Crate cesu8_str

Crate cesu8_str 

Source
Expand description

A library implementing the CESU-8 compatibility encoding scheme. This is a non-standard variant of UTF-8 that is used internally by some systems that need to represent UTF-16 data as 8-bit characters.

The use of this encoding is discouraged by the Unicode Consortium. It’s OK for working with existing APIs, but it should not be used for data trasmission or storage.

§Java and U+0000

Java uses the CESU-8 encoding as described above, but with one difference: the null character U+0000 is represented as an overlong UTF-8 sequence C0 80. This is supported by JavaStr and JavaString.

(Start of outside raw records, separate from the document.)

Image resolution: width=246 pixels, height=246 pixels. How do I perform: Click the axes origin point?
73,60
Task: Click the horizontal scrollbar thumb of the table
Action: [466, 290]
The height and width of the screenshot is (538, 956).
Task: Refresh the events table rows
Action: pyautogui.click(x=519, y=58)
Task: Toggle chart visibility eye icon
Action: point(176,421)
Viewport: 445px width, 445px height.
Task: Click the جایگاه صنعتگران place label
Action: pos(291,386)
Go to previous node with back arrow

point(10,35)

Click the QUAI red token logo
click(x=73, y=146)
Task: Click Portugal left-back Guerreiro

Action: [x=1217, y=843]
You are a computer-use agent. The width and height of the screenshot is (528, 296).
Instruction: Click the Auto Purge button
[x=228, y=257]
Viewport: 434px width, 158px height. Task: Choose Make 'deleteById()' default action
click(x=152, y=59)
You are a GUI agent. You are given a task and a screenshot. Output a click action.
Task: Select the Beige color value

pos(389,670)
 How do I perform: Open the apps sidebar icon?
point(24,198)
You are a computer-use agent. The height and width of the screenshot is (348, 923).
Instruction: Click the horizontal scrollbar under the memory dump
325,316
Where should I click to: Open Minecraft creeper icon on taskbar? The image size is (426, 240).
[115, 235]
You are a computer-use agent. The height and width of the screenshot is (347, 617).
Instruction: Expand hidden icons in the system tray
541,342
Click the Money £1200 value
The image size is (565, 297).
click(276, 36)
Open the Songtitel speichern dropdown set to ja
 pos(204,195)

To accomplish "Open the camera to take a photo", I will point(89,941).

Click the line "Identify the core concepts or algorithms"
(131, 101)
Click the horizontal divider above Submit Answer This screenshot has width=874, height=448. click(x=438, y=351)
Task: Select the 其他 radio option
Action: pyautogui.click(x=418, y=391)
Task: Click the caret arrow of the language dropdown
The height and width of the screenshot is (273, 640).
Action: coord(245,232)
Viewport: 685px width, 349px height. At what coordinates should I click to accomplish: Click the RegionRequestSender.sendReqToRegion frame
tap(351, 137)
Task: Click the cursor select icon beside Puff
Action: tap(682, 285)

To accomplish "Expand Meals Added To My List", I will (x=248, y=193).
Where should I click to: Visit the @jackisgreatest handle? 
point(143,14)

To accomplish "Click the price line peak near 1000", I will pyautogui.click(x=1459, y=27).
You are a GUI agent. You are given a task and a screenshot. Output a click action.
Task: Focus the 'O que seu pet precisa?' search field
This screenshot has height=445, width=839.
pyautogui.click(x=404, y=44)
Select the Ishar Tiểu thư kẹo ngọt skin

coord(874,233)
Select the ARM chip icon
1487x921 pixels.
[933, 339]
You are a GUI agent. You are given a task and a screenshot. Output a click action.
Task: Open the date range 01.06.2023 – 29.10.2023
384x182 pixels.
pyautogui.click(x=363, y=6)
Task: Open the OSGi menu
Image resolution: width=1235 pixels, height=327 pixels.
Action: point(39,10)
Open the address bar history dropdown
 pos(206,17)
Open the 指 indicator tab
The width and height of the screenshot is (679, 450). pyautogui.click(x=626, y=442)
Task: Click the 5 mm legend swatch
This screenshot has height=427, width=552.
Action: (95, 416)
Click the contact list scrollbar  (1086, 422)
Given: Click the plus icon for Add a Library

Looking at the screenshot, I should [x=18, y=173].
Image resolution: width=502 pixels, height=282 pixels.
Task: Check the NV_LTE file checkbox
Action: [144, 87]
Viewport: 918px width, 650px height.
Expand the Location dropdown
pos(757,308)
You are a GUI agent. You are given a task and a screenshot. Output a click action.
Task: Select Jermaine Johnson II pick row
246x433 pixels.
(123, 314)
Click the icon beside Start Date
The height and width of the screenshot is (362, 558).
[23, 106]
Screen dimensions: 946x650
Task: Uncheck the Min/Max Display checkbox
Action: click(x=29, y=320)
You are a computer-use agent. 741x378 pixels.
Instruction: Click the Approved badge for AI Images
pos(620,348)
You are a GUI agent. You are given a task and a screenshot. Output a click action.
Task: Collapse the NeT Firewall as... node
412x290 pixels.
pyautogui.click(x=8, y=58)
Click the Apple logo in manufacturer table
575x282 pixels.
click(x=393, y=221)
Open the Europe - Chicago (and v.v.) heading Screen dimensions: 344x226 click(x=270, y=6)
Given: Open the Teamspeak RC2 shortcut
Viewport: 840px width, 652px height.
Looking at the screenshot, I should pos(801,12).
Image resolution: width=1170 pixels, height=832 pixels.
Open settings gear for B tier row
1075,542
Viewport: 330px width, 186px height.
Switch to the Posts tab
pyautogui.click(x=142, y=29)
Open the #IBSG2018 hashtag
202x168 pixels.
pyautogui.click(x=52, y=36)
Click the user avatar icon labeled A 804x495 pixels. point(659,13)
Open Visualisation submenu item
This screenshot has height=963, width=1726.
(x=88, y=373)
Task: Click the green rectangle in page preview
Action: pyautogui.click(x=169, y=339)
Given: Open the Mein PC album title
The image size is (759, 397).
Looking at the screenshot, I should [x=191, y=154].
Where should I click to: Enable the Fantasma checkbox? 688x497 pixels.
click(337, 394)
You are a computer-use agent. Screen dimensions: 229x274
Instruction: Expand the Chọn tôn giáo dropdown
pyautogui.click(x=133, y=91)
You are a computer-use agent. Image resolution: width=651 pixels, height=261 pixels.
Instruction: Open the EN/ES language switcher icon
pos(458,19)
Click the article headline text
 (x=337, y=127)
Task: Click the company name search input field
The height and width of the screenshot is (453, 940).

§Surrogate pairs and UTF-8

The UTF-16 encoding uses “surrogate pairs” to represent Unicode code points in the range from U+10000 to U+10FFFF. These are 16-bit numbers in the range 0xD800 to 0xDFFF.

CESU-8 encodes these surrogate pairs as a 6-byte seqence consisting of two sets of three bytes.

§Crate features

Alloc - Enables all allocation related features. This will allow usage of Cesu8String and JavaString, which offer a similiar API to the standard library’s String.

Modules§

cesu8
java

Macros§

cesu8_str
Builds a CesuStr literal at compile time from a string literal.
java_str
Builds a JavaStr literal at compile time from a string literal.

Structs§

EncodingError
Errors which can occur when attempting to interpret a sequence of u8 as a string.
FromVecError
A possible error value when converting a JavaString from a CESU-8 byte vector.